Work item » Reproduce verbatim the portion of the journal entry below that runs from "My roommate placed" down to "smiling at them.".

Selected passage »
————
My roommate placed my birthday balloons on the ceiling above my bed. He did this so that I could actually enjoy them for as long as they held their Helium and because it was one of the few places the cats couldn't get at them. I've found this to be such a wonderful thing. Balloons are simple, but delightful. I'm really enjoying having them floating above me. It's like waking up to well wishes. The flowers are in a tall vase and look lovely on the mantle. I am watching them as I type this and smiling at them.
I had therapy today and it went well. We'll be starting a workbook to combat depression. I wanted something more goal oriented, but it's difficult to find those that aren't spiritual in nature. I don't like the spiritual ones. I always feel like I'm being manipulated and it causes a disconnect. I begin to distrust the author's intentions and find myself unable to continue the work. Is it so hard to write a book about life goals without tying it to some kind of religious agenda? It really shouldn't be.
The bleeding was better today. Some spotting but nothing like it had been the last two days....which, even that was admittedly easy to handle compared to what it was this time last month. I'm just scared. Yes, I know I've mentioned that a lot. I'm still scared. I don't think I'll stop until this phase of my life is over with, one way or the other.
I read an obit for one of my mom's friends. I hadn't thought about this woman in a long time, because over the years she and my mother had grown distant, but it was sad to know she'd passed. She was a strange bird, but always someone I liked. She had a cool life, as she lived right on the lake and basically just did whatever she wanted to. To most people's eyes, she wouldn't have seemed wealthy, but that was never something she wanted anyway. I'll miss her.
————
Supplied entries »

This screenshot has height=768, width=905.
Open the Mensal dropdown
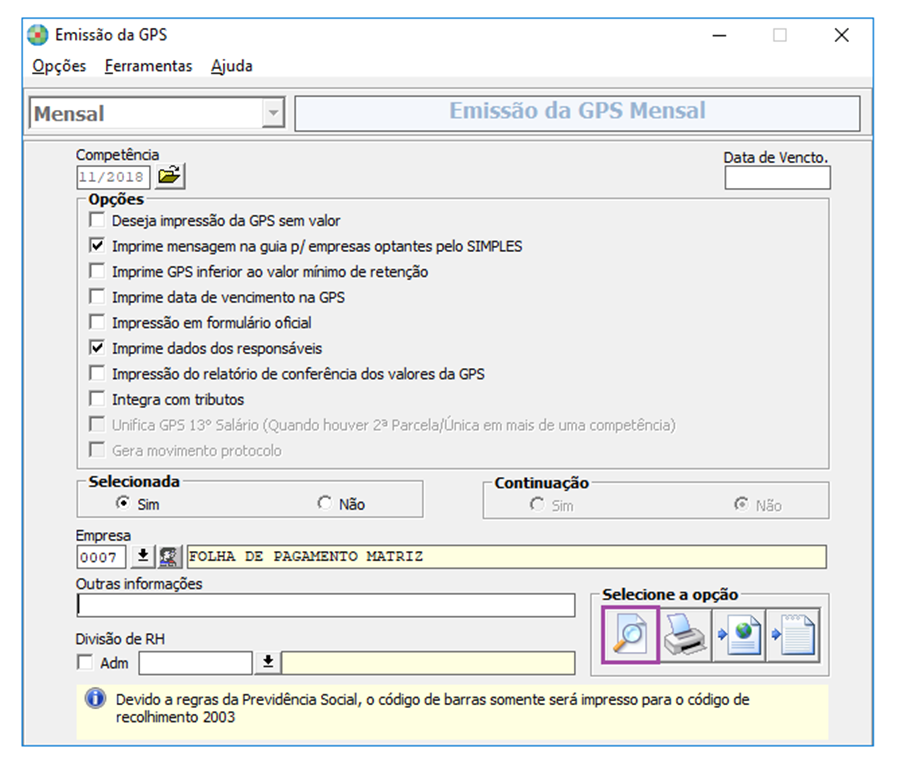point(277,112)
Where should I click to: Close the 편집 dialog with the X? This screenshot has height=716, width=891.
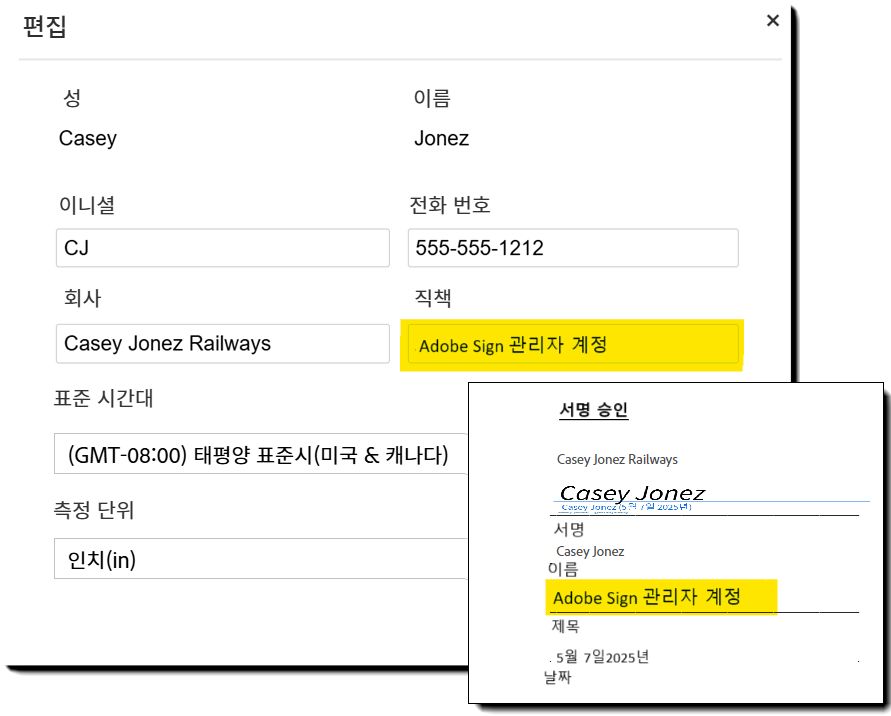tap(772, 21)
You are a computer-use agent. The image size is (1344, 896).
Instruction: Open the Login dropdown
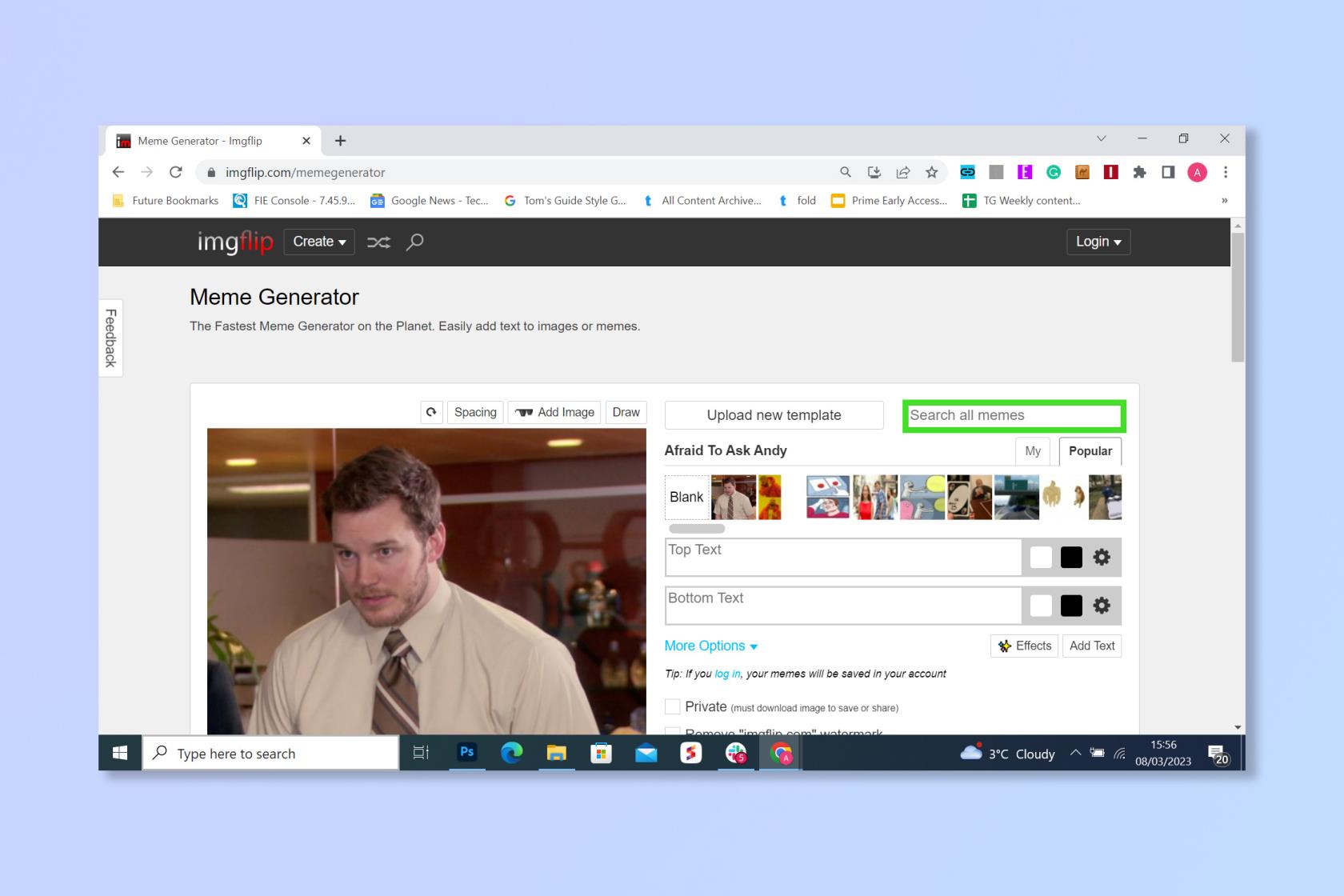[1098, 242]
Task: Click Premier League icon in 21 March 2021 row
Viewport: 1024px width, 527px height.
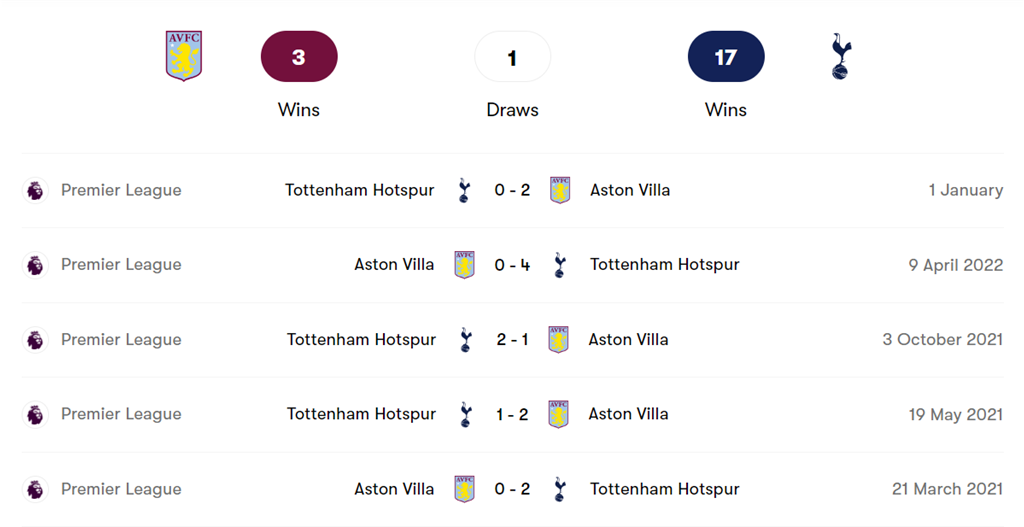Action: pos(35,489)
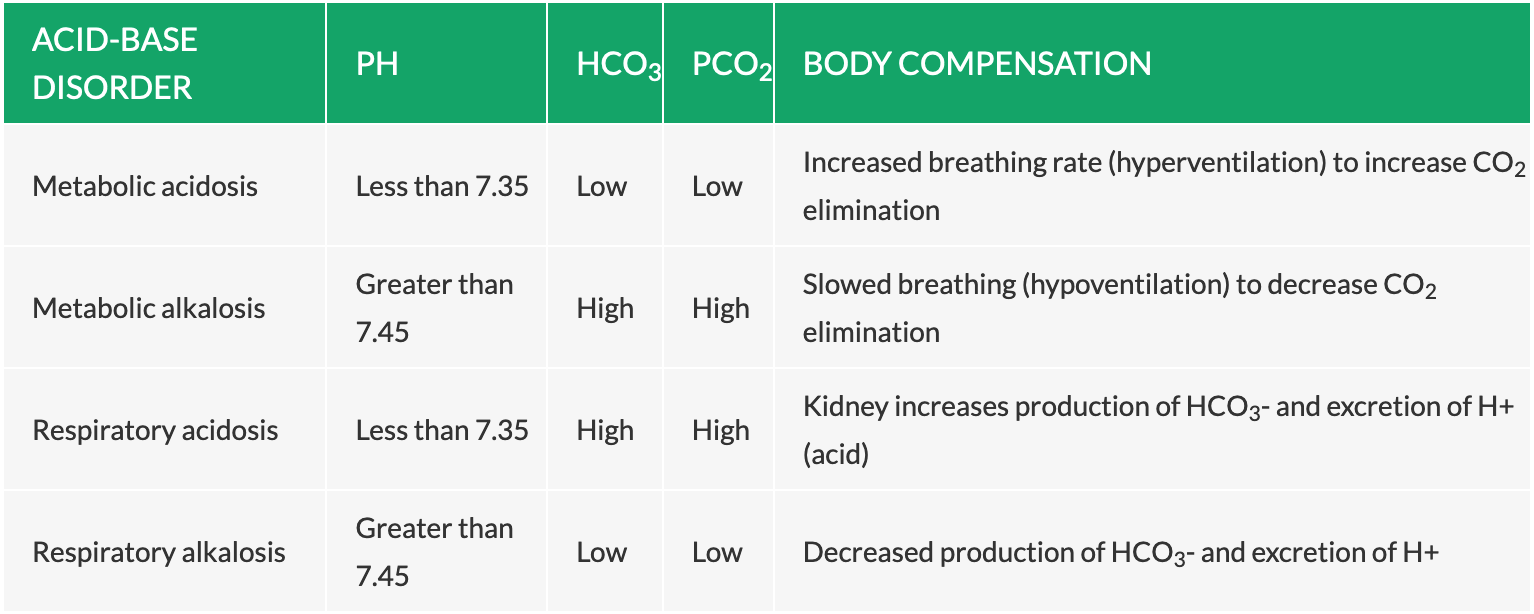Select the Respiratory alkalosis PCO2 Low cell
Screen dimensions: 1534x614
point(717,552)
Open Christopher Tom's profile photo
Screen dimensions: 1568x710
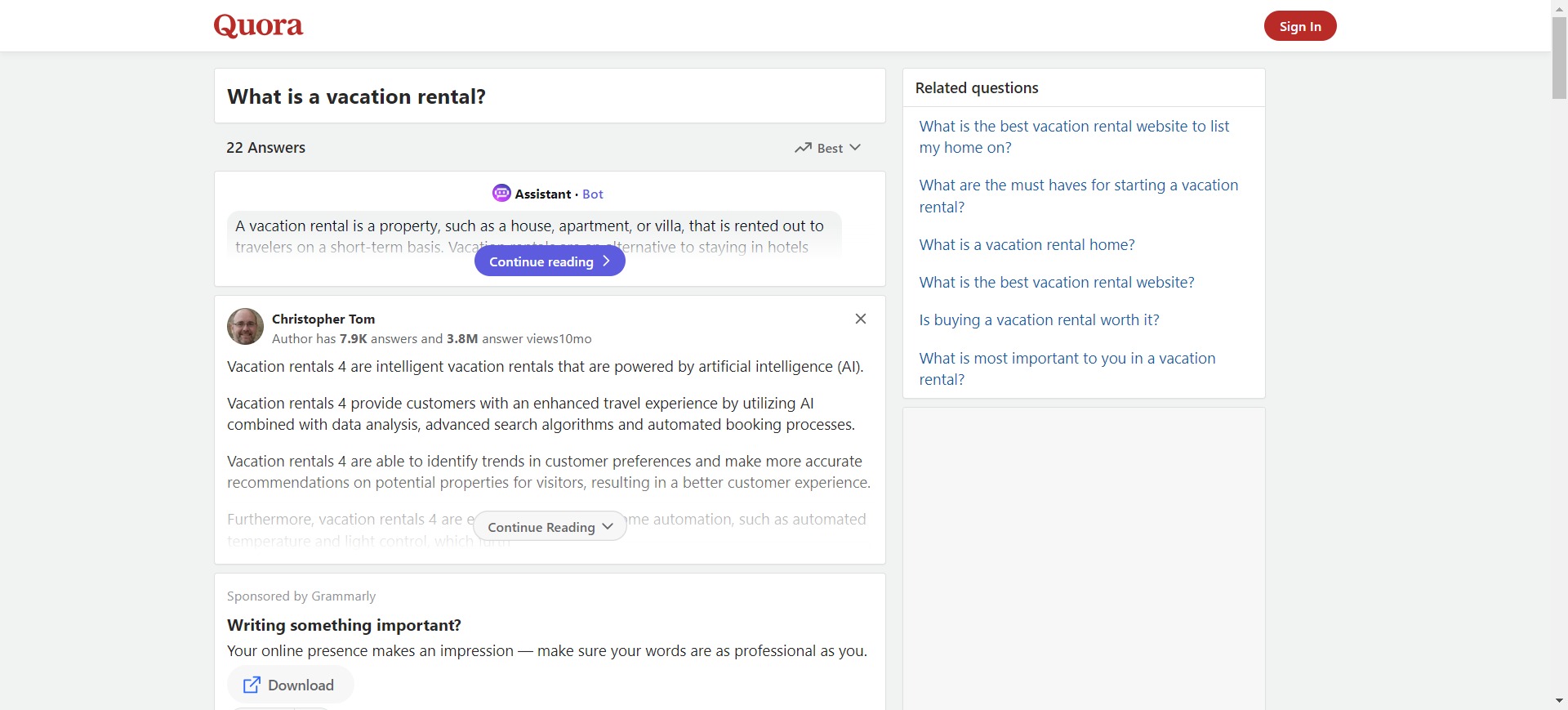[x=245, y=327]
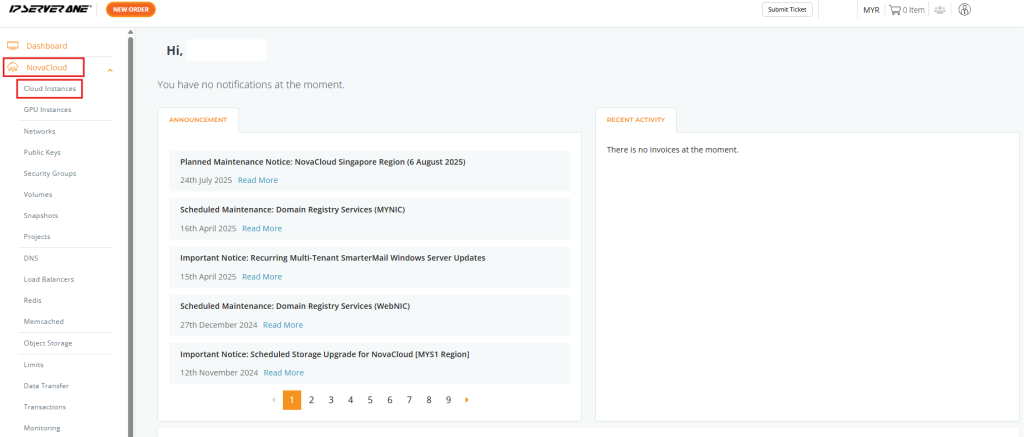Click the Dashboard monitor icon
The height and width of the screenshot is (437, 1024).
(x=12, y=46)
————
Result of this exercise »
My roommate placed my birthday balloons on the ceiling above my bed. He did this so that I could actually enjoy them for as long as they held their Helium and because it was one of the few places the cats couldn't get at them. I've found this to be such a wonderful thing. Balloons are simple, but delightful. I'm really enjoying having them floating above me. It's like waking up to well wishes. The flowers are in a tall vase and look lovely on the mantle. I am watching them as I type this and smiling at them.